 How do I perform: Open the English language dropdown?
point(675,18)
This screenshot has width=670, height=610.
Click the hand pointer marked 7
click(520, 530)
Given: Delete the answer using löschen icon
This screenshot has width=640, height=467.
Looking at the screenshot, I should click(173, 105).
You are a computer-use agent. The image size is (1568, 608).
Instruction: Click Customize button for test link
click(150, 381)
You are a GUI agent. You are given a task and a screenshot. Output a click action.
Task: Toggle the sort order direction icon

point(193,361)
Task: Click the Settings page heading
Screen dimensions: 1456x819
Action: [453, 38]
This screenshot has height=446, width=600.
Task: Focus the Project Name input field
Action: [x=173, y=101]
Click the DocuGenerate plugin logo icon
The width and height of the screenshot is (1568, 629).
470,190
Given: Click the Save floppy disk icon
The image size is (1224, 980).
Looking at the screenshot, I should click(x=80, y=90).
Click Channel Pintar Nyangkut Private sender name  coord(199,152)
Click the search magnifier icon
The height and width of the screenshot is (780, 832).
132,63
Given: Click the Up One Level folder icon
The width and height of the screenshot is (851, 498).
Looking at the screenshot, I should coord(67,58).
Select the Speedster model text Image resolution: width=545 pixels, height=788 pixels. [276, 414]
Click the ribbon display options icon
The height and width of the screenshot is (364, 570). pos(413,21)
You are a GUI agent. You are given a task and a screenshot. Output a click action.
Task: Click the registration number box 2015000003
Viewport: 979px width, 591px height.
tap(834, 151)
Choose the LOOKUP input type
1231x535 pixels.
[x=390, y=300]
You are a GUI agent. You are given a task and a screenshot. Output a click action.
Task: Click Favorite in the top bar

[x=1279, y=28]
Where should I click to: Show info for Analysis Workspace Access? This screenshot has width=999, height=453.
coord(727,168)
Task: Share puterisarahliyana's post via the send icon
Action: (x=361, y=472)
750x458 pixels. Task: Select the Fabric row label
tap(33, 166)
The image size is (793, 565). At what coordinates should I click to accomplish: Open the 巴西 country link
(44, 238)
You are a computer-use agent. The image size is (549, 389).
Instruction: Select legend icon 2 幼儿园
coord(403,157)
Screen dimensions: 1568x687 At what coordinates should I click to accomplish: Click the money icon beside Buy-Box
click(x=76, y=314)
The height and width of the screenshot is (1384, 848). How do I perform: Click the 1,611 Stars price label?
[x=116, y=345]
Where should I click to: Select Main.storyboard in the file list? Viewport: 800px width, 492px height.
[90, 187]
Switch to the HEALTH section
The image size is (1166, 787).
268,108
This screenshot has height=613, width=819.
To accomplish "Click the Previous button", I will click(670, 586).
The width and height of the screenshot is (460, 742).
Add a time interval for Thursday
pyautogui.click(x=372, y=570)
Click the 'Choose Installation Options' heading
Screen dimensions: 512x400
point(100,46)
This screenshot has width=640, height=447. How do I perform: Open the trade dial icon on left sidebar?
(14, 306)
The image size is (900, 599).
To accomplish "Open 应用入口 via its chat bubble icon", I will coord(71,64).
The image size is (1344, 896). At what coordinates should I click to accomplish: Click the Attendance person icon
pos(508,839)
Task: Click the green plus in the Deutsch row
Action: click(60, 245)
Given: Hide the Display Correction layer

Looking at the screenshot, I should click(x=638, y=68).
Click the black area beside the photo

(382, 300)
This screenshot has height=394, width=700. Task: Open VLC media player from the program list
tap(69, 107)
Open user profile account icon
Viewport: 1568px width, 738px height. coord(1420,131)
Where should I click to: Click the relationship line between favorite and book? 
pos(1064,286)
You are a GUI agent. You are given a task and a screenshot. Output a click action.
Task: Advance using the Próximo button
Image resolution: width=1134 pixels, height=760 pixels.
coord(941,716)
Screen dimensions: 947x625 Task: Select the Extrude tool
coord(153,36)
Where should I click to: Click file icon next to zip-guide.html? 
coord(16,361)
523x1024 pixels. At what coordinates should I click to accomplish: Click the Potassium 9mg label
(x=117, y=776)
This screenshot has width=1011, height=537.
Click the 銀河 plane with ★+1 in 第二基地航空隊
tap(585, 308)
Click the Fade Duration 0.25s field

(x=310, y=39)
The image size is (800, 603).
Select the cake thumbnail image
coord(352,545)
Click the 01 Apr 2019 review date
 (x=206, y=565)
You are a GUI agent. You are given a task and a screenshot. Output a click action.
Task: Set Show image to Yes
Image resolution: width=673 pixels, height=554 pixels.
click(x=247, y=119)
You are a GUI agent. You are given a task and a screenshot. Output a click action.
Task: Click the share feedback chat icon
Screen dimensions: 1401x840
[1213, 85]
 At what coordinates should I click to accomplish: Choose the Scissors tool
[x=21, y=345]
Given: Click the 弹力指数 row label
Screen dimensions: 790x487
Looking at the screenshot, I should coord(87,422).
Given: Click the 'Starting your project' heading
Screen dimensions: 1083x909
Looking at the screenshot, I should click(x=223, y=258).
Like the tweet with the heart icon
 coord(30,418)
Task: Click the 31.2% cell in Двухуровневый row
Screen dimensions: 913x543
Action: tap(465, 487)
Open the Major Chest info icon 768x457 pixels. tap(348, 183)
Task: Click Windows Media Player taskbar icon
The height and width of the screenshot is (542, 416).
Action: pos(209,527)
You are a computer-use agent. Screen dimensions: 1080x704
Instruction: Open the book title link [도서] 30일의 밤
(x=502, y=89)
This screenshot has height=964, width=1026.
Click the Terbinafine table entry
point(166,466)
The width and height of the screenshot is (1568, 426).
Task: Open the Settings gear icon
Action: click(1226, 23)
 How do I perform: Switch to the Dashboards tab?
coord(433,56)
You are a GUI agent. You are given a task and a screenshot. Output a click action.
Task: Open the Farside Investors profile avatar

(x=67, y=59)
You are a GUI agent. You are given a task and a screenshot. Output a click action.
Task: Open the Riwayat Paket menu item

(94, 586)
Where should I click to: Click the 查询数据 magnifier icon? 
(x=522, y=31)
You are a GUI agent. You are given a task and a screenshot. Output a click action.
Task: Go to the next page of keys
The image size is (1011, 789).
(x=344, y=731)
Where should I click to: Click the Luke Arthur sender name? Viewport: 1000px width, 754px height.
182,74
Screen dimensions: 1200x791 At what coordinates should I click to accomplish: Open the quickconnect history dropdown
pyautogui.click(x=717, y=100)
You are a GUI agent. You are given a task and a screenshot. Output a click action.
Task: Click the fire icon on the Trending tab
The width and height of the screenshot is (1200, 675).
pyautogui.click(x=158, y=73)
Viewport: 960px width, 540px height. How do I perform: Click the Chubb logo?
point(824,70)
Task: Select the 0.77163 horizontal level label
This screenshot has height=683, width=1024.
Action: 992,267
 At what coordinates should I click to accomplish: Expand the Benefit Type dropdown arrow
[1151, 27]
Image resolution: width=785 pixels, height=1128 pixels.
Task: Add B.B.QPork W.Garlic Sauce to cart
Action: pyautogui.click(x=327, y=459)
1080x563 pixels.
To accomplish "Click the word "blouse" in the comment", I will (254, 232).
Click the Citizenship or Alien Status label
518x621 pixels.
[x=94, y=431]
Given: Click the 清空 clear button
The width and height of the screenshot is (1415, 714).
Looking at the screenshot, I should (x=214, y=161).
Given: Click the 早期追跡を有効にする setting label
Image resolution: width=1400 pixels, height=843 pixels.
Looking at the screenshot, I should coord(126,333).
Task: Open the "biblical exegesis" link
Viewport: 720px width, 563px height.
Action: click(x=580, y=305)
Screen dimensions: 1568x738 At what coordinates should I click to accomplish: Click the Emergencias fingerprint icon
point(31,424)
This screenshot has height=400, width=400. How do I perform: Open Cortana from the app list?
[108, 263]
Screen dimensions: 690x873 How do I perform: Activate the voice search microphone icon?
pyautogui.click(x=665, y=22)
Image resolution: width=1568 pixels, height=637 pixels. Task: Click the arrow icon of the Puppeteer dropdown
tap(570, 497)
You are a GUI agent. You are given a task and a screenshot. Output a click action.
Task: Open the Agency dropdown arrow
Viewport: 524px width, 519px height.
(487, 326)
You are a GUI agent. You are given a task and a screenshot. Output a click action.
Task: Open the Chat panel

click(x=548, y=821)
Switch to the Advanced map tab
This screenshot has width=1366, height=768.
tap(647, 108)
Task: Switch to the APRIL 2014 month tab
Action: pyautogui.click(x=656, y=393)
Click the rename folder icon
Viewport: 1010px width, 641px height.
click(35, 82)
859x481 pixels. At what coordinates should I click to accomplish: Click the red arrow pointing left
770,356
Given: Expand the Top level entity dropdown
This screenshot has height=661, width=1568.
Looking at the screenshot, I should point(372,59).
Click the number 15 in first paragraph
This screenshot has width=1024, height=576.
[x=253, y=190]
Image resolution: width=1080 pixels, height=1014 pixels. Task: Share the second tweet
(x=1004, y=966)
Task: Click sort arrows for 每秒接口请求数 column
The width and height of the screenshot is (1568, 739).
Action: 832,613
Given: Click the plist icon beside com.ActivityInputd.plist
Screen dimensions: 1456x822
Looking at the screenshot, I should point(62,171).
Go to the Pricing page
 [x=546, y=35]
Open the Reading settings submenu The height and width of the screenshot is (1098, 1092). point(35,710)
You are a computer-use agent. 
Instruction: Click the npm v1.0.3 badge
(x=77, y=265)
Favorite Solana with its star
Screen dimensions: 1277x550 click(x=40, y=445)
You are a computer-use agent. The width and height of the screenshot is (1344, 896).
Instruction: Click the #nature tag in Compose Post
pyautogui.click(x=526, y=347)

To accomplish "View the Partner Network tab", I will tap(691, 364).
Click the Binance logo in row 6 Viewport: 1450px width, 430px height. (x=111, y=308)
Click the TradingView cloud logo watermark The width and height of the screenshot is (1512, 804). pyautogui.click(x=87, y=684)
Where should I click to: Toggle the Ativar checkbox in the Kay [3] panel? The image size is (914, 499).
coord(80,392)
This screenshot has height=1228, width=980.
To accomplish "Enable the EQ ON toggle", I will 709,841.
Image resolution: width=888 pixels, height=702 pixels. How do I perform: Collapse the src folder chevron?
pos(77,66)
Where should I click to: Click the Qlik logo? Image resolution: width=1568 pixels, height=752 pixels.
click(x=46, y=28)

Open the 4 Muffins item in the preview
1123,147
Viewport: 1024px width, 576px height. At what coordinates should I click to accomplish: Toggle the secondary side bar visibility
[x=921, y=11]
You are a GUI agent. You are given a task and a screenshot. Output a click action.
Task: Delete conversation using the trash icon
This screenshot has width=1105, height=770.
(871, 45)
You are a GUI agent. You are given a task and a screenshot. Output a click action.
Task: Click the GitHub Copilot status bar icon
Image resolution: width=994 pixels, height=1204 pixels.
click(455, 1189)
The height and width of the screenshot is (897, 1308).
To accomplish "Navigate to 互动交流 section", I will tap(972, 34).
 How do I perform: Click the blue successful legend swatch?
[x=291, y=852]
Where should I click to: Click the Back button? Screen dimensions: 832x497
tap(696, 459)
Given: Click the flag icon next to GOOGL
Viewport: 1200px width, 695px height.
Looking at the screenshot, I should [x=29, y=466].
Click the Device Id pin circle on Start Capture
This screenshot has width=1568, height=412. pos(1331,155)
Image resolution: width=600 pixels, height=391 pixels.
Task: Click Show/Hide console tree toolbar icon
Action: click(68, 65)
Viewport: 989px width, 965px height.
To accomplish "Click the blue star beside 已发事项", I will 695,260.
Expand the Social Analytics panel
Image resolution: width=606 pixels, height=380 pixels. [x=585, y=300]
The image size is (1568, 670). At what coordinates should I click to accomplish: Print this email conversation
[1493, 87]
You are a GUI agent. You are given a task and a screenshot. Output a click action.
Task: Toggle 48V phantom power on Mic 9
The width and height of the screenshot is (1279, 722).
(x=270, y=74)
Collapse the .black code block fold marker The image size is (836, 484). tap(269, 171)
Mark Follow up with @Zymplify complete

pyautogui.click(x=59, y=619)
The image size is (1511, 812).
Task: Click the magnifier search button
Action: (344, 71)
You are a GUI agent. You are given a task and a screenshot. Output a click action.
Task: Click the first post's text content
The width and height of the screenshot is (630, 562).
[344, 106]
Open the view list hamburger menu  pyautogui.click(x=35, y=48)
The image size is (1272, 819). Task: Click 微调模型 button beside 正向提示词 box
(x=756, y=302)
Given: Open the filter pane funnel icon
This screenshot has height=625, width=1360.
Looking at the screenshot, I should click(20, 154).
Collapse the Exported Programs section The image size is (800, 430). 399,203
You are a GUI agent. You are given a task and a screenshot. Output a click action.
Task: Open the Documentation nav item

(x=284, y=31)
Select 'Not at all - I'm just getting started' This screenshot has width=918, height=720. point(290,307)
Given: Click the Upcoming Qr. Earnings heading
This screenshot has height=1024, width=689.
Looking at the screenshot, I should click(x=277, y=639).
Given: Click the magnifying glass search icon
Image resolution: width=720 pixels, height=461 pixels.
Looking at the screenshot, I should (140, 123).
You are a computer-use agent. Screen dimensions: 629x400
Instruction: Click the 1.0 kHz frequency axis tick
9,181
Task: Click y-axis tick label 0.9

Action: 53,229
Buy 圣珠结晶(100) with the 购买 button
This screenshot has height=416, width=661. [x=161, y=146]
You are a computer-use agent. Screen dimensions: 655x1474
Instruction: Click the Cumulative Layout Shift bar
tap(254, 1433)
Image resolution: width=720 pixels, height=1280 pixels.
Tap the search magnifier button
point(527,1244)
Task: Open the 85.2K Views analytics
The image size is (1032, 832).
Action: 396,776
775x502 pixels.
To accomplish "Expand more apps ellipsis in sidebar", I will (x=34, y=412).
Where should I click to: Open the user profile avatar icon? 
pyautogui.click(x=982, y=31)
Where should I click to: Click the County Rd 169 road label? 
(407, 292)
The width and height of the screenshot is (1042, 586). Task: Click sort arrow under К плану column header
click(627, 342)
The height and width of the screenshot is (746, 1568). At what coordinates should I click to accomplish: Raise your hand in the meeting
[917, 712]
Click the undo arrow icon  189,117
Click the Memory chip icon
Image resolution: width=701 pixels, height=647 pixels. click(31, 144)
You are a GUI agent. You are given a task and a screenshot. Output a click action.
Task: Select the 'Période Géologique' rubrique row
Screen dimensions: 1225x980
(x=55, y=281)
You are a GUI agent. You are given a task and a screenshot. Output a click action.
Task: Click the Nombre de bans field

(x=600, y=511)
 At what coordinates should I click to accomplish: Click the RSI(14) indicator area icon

● ● ● ● ● ● ●

== Task details ==
The answer should be exactly the lines from the one that contains "Click the undo" through the end of the entries, both ends included, and nothing besides.

== Output ==
Click the undo arrow icon  189,117
Click the Memory chip icon
Image resolution: width=701 pixels, height=647 pixels. click(31, 144)
You are a GUI agent. You are given a task and a screenshot. Output a click action.
Task: Select the 'Période Géologique' rubrique row
Screen dimensions: 1225x980
(x=55, y=281)
You are a GUI agent. You are given a task and a screenshot. Output a click action.
Task: Click the Nombre de bans field

(x=600, y=511)
 At what coordinates should I click to accomplish: Click the RSI(14) indicator area icon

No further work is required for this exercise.